A Bad Week for Republican Neo-Confederates
As the AP reported today, Republican presidential hopefuls starting on the road to the White House are finding the trip a bumpy one. But for two of the leading lights of the GOP, the past week was especially bad. Just days after singing the praises of the racist Council of Conservative Citizens, Mississippi Governor Haley Barbour had to explain his personal use of state aircraft. Meanwhile, neo-Confederate by choice George Allen found his path to political resurrection blocked by Virginia Tea Partiers who criticized him as not conservative enough.
As Politico reported, Governor Barbour repeatedly commandeered the state's 12-seat Cessna to mix "state business with both pleasure and national politics." The $500,000 tab does not include security costs or the salary differential which by Mississippi law must be given the lieutenant governor during his boss' out of state travel. And as it turns out, those missions included some not-so-urgent state business:
Some of Barbour's travel may well have been worth it to Mississippi, a state that is heavily dependent on federal funds. But much of the time, he has used the plane to go to fundraisers for himself and other Republican candidates and committees, to football games and to at least one boxing match -- travel that has a less obvious connection to what Barbour, a former top lobbyist in Washington, has cast as his lobbying on behalf of his state.
If Haley Barbour's antebellum nostalgia is the product of his background, George Allen's comes by choice.

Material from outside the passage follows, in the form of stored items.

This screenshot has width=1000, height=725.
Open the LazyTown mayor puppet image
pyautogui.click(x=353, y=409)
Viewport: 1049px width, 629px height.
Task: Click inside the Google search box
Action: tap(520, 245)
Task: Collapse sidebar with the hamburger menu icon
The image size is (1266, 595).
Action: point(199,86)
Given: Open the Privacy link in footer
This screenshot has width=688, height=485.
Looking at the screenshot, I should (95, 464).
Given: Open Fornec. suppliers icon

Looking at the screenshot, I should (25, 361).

But like Barbour, Allen's 2010 ended on a sour note, indeed.
As the Wall Street Journal reported, Jamie Radtke, head of the Virginia Federation of Tea Party Patriots, has announced her candidacy to oppose Allen in seeking incumbent Democrat Jim Webb's Senate seat. And Radtke, as the Washington Post detailed, is just one indicator of Virginia Republicans' winter of discontent with George Allen:
For months, it appeared that former U.S. senator George Allen would have a clear path to the Republican nomination if he chose to try to reclaim his old job.

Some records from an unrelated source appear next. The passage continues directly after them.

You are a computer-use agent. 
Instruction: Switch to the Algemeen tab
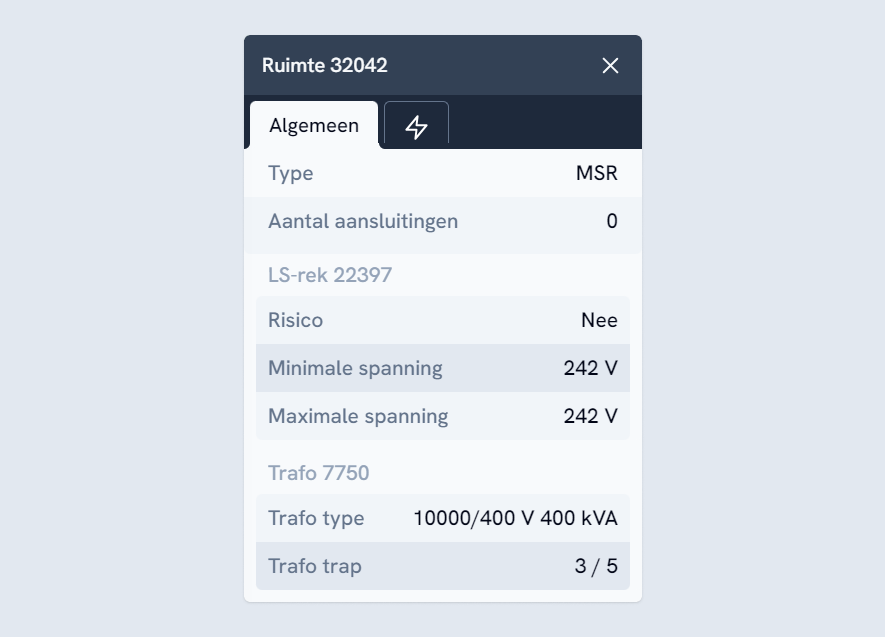point(314,126)
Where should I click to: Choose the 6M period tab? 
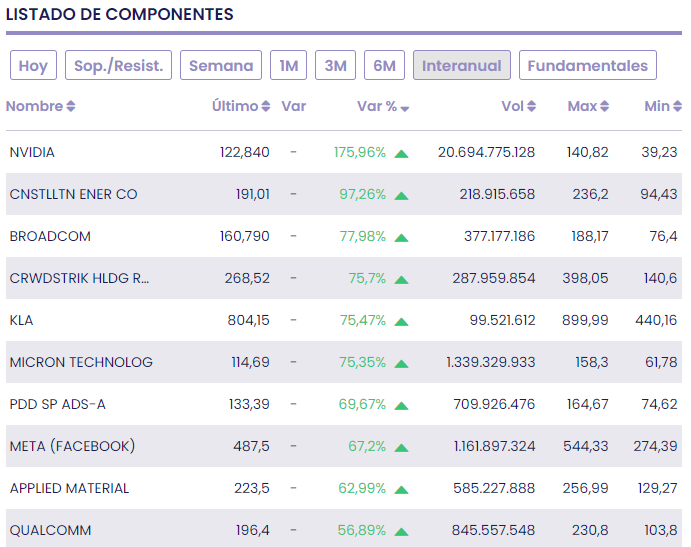384,66
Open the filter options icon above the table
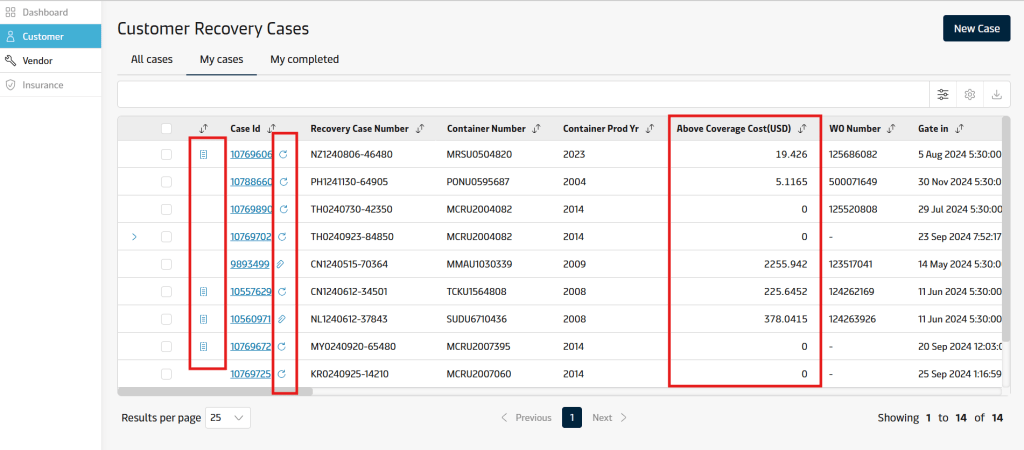 [x=943, y=94]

But in the summer, grumbling about his past began, culminating in a Web site outlining the reasons some fellow Republicans oppose him: He's too moderate. He's part of the establishment. He's partly to blame for the record spending and ballooning deficit in Washington.
By this month, no fewer than four Republicans billing themselves as more conservative than Allen were considering challenging him for the right to run against Sen. James Webb, if the Virginia Democrat seeks reelection.

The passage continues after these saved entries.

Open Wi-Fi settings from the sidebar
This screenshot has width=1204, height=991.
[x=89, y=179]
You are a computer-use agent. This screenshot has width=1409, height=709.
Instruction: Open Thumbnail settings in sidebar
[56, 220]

Jo-Ann Chase, a conservative Republican from Loudoun County, complained, "I voted for him every time, but this time, no way," adding, "He's moderate. Maybe at the time he was the most conservative we had."
Perhaps, but where it mattered most to southern Republicans, the California transplant George Allen was whistling Dixie.
Long before the Macaca moment that killed his 2006 Senate reelection run and Governor Bob McDonnell's slavery-free celebration of secession, George Allen was a Confederate flag waving romantic with a deep fixation for the antebellum South throughout his public career:
Allen, who in 2005 co-sponsored a resolution apologizing for the Senate's past use of the filibuster against anti-lynching legislation in the 1920's, displayed a Confederate flag and a noose at his home. While governor of Virginia, Allen declared "Confederate Heritage Month" and branded the NAACP an "extremist group."
In April 2006, Ryan Lizza in the New Republic ("George Allen's Race Problem") provided a devastating portrait of Allen's love affair with Confederate symbols dating to his youth. Before Allen donned his cowboy boots as an "authentic" Virginia Senator, as a Southern California teenager he sported a Confederate flag lapel, "plastered the school with Confederate flags," and may well have painted racist graffiti. As Lizza detailed, Malibu George Allen became a Dixie lover by choice, suggesting some deep-seated need to express a rebellious identity at best or perhaps some much more profound social pathology at worst.
Among Allen's potential opponents is Delegate Robert Marshall. With unintended irony, Marshall summed up Allen's career in the Senate:
"People don't want Richmond to end up like Washington."
Whatever happens to their political fortunes, 2011 - the 150th anniversary of the start of the Civil War - is going to be a big year for Haley Barbour and George Allen. And to be sure, they will have plenty of company when they party like it's 1861.
Posting comments from "Politico" and constueing them as objective news is about as perverse as you can get. As usual this E-rag take your old dirty laundry from 30+ years ago and mixes with some out-of-context comments (who knows if they're true) to cast anyone right of center as biggoted racists. Just a cover for more National Socialism.